Como não há qualquer tipo de imparcialidade por parte dos personagens, é curioso e belo que a única personagem feminina – nunca realmente incomodada com a violência física que recebe, exceto em casos extremos – seja penalizada com parcialidade ao fim do ato final com um posicionamento de câmera que faz formar, em suas costas, a sutil imagem de asas de um anjo – remetendo não apenas à religiosidade exibida logo no início, mas ao fato de esta ser a única mulher em meio a um elenco masculino.

Se tal elemento passa despercebido para muito espectadores, o mesmo não se pode dizer das questões raciais. Ofendido constantemente pelos que se abrigam da nevasca, Marquis Warren é um personagem que desde cedo se mostra disposto a combater a violência em relação os negros – particularmente intensa no período após a Guerra de Secessão – mesmo que de forma igualmente violenta, sendo obrigado a se colocar diante de brancos a todo tempo. É por isso que a explicação para a carta que ele carrega consigo é arrebatadora por escancarar uma verdade que, tristemente, permanece até os dias de hoje.
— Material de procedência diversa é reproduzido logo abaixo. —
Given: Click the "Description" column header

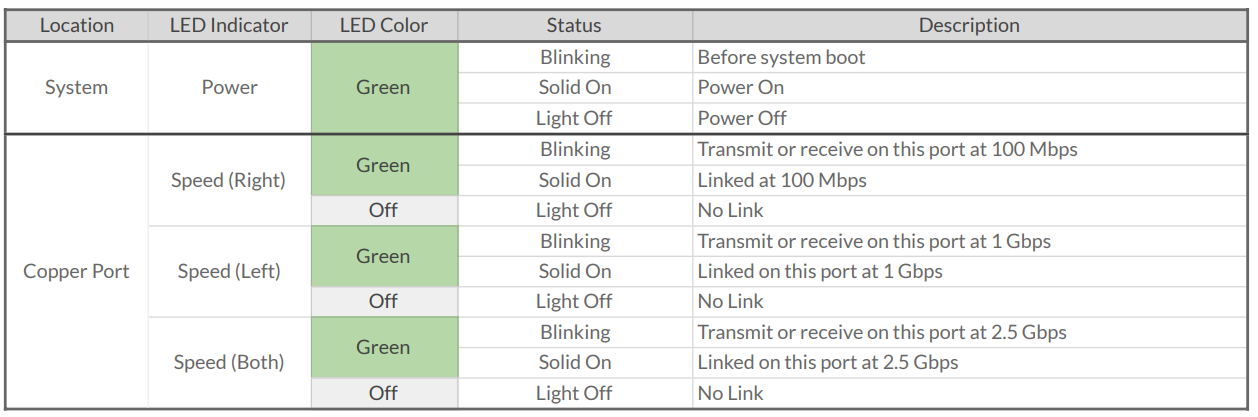Looking at the screenshot, I should (969, 26).
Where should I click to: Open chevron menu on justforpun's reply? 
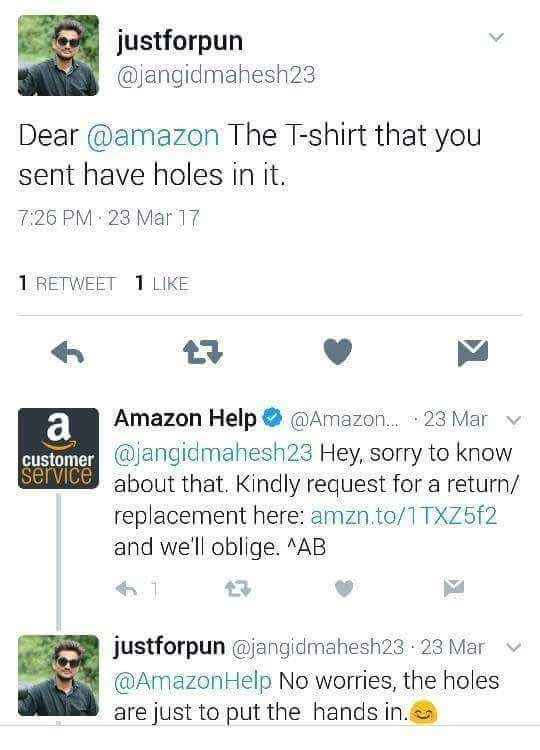click(514, 647)
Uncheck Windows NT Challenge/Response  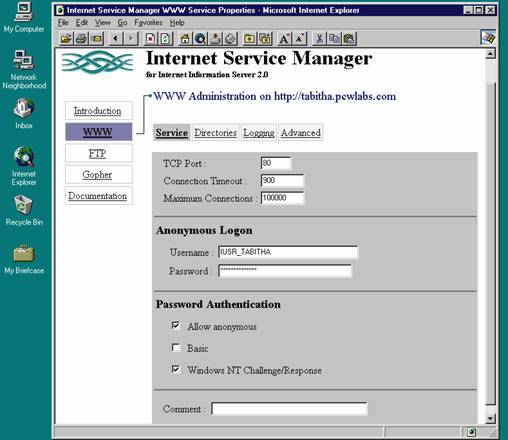(176, 369)
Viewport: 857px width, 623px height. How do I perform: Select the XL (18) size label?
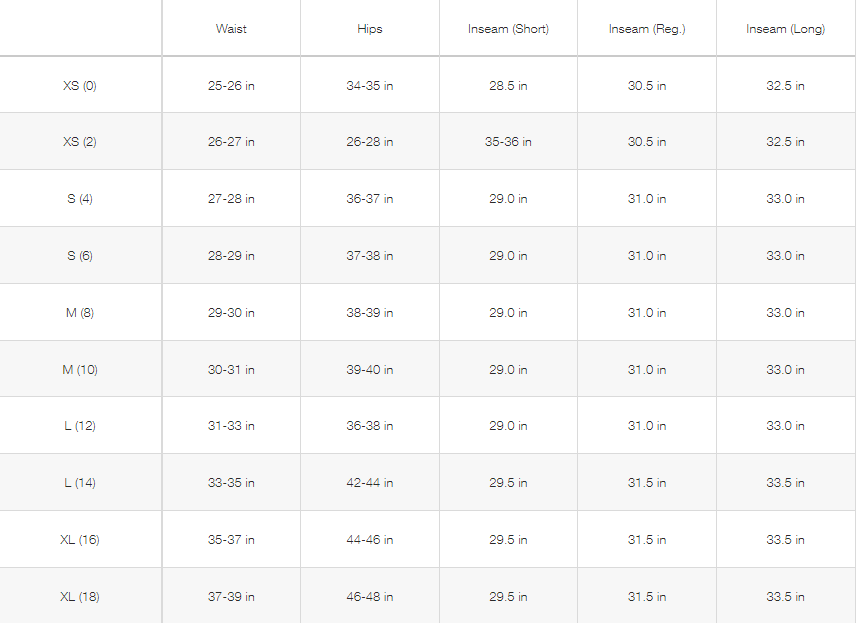tap(80, 597)
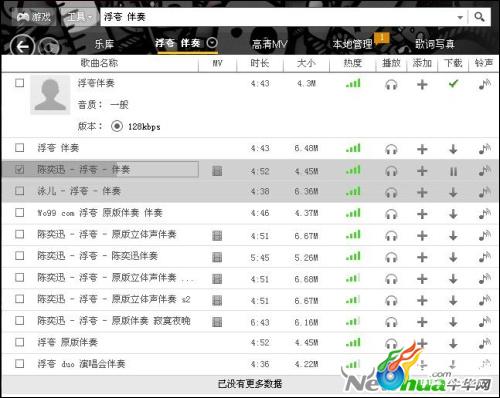Viewport: 500px width, 398px height.
Task: Download the 浮夸 原版伴奏 song
Action: [x=453, y=343]
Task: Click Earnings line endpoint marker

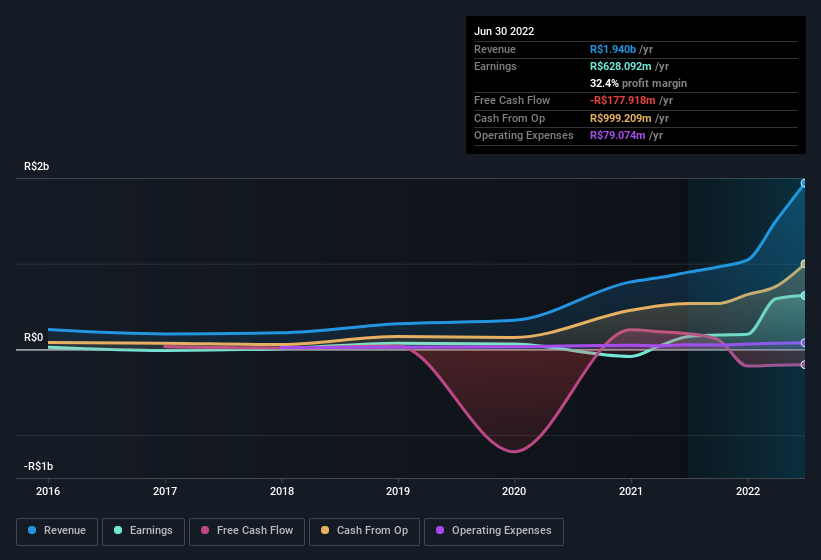Action: click(804, 296)
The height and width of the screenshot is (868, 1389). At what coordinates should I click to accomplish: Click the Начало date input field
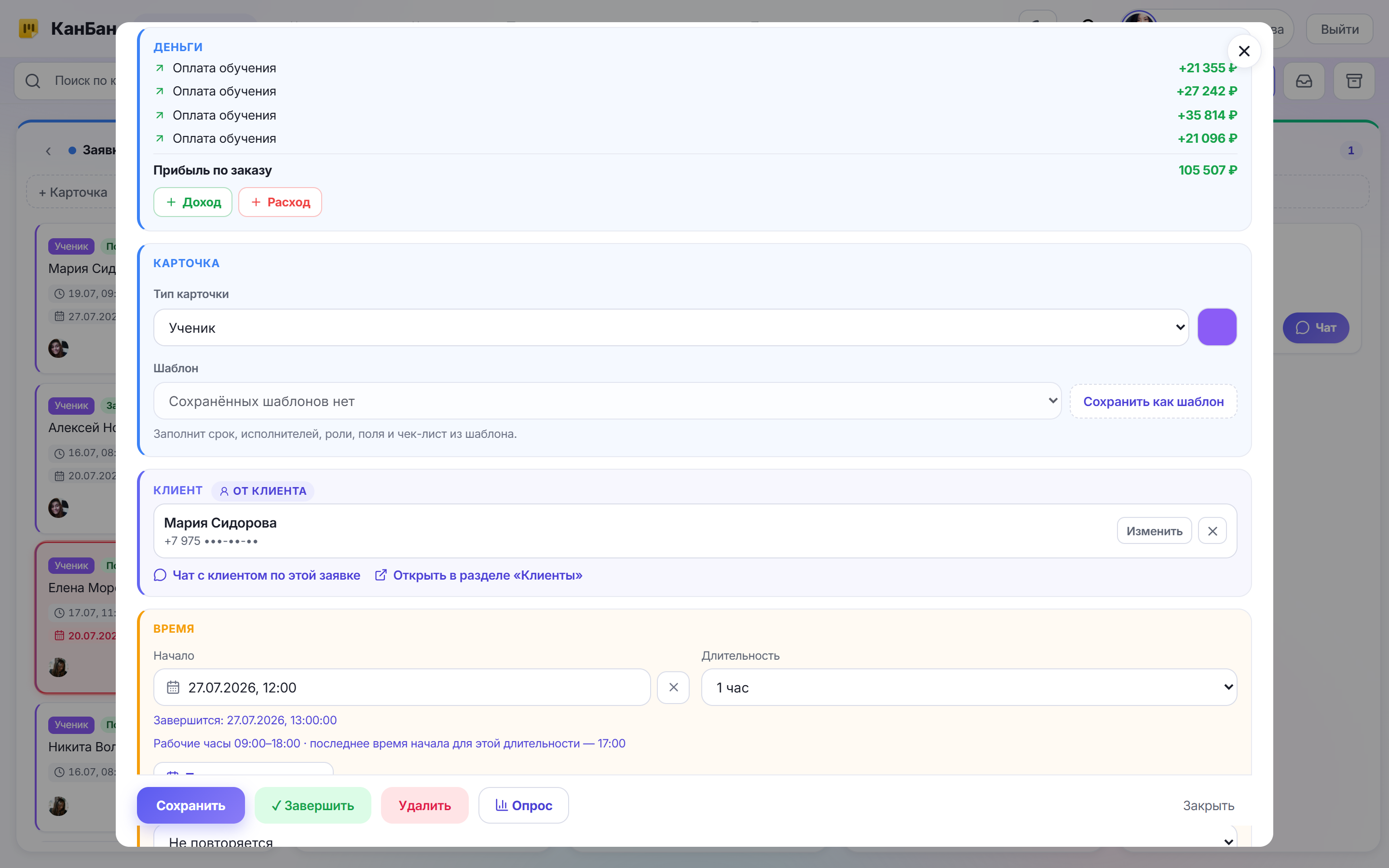pos(402,687)
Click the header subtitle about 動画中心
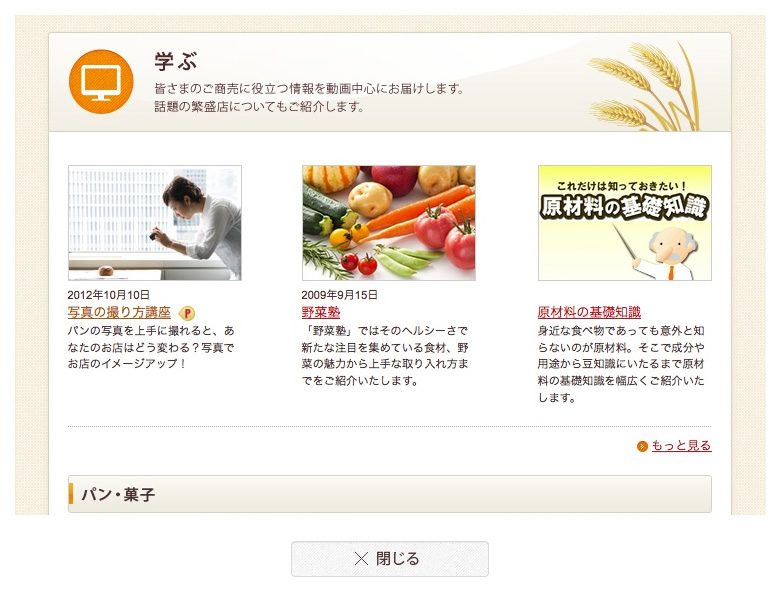Image resolution: width=780 pixels, height=607 pixels. [309, 98]
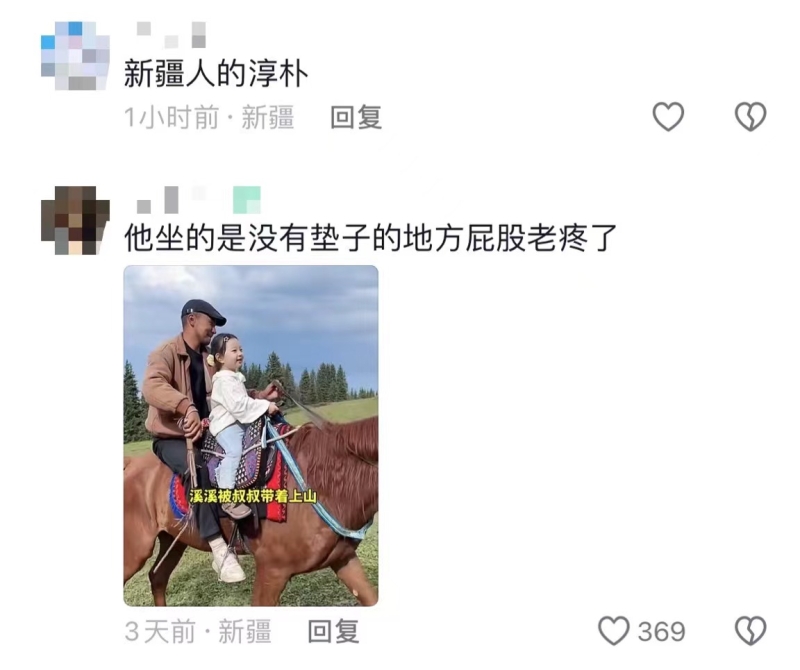Reply to the comment posted 3天前

[x=334, y=631]
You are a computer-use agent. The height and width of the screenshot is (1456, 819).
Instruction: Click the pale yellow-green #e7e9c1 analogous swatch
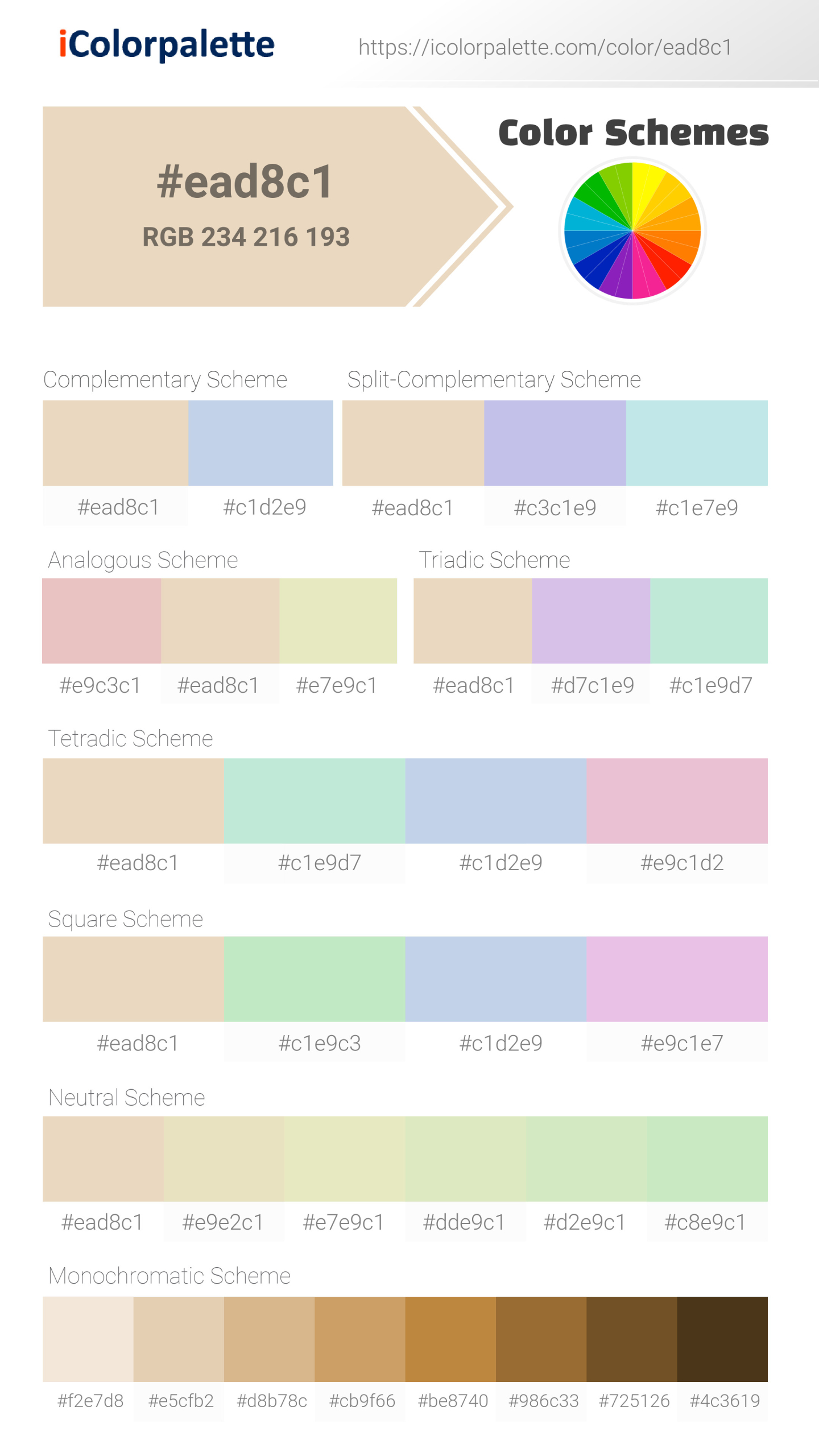338,621
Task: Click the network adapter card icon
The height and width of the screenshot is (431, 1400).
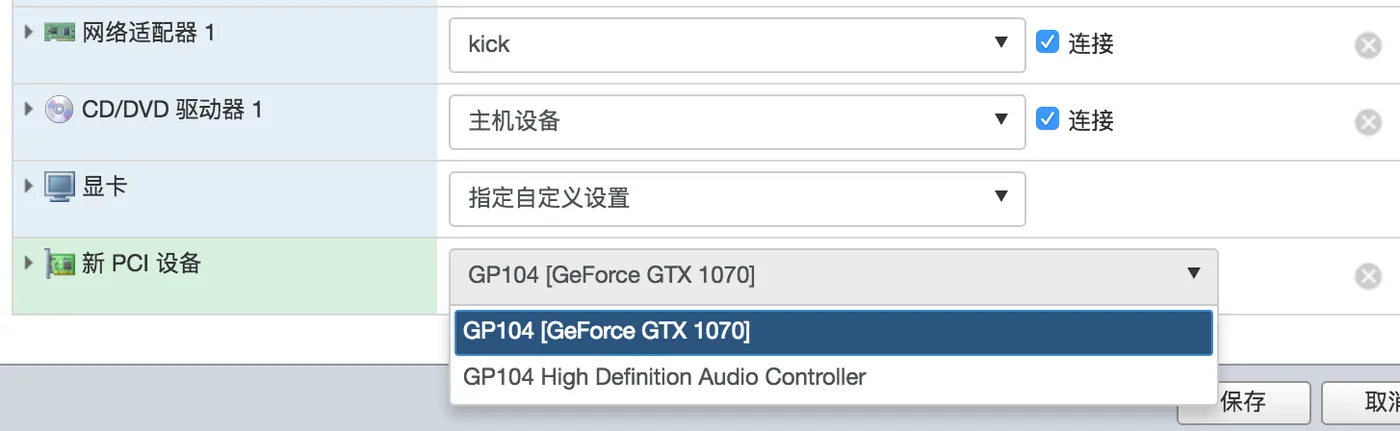Action: 60,33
E tão curioso quanto o fato de nunca termos certeza sobre a veracidade da carta é o fato de que também não temos certeza acerca da história que ele conta.

Sem jamais deixar de lembrar da genialidade da trilha sonora de Ennio Morricone (que merece um Oscar mais do que Leonardo DiCaprio), “Os Oito Odiados” é uma obra tão intensa e com diálogos tão bem escritos em meio a uma tensão crescente, que garante que as três horas de duração não sejam jamais cansativas – pelo contrário, já que Tarantino nos faz querer rever e reviver as situações engraçadas, absurdas e intensas de seus longas.